[Data items]
======

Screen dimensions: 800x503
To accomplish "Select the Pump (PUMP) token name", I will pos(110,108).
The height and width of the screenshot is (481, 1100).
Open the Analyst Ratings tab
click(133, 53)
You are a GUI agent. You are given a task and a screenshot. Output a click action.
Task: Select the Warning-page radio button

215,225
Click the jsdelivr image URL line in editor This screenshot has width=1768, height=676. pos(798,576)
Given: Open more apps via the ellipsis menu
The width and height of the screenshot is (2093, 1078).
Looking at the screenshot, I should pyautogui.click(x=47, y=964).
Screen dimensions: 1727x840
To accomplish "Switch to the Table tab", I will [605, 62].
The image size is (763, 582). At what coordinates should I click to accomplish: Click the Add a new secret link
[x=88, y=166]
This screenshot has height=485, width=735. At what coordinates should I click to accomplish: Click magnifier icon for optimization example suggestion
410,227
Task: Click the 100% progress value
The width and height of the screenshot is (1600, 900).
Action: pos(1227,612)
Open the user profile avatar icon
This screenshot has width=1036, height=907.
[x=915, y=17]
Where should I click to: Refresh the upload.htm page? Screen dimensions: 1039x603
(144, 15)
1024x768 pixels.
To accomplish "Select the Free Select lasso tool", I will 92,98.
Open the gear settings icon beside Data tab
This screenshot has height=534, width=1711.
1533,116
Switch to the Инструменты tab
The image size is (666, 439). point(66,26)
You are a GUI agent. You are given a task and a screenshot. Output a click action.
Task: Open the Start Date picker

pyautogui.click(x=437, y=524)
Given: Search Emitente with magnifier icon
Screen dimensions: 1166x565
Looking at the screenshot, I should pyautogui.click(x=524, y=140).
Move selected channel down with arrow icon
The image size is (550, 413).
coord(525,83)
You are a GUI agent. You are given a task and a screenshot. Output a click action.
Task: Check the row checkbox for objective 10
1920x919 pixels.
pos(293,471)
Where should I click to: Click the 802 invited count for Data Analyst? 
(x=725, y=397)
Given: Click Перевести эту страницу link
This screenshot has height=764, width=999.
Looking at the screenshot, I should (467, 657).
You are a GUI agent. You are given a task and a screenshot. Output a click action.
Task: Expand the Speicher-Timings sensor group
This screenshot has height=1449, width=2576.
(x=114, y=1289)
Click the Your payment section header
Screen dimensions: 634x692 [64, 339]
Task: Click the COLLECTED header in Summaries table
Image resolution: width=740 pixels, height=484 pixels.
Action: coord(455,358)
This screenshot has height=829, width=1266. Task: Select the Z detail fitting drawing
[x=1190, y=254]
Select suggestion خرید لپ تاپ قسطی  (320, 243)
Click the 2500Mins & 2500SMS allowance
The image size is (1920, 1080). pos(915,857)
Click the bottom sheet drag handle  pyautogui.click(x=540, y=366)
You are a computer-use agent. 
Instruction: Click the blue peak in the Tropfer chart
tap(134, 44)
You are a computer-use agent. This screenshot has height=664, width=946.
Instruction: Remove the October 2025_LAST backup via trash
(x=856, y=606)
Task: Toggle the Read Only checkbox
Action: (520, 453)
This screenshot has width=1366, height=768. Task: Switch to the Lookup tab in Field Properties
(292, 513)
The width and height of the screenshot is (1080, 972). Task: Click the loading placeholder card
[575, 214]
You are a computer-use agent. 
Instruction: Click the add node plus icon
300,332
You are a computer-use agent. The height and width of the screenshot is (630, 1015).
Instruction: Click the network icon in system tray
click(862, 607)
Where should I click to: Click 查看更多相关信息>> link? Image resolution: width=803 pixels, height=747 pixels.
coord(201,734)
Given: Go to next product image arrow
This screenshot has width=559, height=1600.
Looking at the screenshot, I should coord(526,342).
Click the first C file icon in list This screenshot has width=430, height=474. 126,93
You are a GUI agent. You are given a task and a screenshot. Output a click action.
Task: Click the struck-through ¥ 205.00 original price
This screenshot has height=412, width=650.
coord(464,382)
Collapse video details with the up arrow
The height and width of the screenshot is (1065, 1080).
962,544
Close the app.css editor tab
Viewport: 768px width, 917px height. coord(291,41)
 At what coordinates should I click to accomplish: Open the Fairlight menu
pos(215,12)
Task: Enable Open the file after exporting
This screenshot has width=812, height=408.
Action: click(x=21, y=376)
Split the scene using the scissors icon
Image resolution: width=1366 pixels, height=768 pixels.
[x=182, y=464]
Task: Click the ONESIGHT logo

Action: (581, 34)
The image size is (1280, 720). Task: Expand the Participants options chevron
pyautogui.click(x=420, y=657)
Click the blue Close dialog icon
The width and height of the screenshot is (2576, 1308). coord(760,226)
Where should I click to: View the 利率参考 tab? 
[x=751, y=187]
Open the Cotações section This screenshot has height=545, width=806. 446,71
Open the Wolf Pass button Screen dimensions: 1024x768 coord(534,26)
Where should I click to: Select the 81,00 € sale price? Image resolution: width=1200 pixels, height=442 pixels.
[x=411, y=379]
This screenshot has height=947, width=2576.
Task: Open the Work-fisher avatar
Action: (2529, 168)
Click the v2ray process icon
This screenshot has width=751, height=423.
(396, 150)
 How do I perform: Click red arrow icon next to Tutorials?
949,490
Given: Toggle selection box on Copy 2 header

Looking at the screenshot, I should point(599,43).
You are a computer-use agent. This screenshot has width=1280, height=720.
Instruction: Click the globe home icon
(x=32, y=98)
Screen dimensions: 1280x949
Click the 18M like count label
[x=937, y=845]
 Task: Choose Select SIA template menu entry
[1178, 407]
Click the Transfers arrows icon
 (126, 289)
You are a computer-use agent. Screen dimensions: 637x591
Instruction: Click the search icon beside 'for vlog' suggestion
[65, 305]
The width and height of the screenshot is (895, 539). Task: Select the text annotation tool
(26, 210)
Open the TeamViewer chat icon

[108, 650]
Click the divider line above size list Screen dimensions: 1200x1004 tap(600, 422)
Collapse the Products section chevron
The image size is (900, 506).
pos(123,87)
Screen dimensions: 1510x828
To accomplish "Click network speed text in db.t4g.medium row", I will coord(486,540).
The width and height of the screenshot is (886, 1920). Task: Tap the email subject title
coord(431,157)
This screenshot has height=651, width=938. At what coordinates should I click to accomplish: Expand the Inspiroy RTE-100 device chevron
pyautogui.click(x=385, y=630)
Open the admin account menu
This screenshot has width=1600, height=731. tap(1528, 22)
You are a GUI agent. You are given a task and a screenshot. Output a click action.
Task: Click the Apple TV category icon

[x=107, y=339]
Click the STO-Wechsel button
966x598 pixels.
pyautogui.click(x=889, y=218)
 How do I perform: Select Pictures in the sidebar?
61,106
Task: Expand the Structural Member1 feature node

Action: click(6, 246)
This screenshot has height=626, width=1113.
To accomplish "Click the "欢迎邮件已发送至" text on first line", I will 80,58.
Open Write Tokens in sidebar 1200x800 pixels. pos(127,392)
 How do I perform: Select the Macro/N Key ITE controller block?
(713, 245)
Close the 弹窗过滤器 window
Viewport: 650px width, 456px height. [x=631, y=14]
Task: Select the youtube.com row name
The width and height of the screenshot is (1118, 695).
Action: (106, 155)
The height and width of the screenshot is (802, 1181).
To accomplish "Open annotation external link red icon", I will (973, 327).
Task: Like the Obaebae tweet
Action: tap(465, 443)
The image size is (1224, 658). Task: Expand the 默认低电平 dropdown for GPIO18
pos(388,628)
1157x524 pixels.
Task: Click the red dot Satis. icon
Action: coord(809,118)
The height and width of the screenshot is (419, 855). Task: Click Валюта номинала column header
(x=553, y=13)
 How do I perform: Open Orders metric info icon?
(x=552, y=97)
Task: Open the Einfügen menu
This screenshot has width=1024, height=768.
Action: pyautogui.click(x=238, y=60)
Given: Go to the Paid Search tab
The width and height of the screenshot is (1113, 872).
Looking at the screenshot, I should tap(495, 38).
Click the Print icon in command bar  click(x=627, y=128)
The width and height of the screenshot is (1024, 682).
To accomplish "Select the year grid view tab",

======

- WORK INSTRUCTIONS
Copy out the records word for word, starting at the line that contains "Given: Go to next product image arrow" and ending at the line that contains "[x=182, y=464]", with both of those lines included.

- EXPECTED ANSWER
Given: Go to next product image arrow
This screenshot has width=559, height=1600.
Looking at the screenshot, I should coord(526,342).
Click the first C file icon in list This screenshot has width=430, height=474. 126,93
You are a GUI agent. You are given a task and a screenshot. Output a click action.
Task: Click the struck-through ¥ 205.00 original price
This screenshot has height=412, width=650.
coord(464,382)
Collapse video details with the up arrow
The height and width of the screenshot is (1065, 1080).
962,544
Close the app.css editor tab
Viewport: 768px width, 917px height. coord(291,41)
 At what coordinates should I click to accomplish: Open the Fairlight menu
pos(215,12)
Task: Enable Open the file after exporting
This screenshot has width=812, height=408.
Action: click(x=21, y=376)
Split the scene using the scissors icon
Image resolution: width=1366 pixels, height=768 pixels.
[x=182, y=464]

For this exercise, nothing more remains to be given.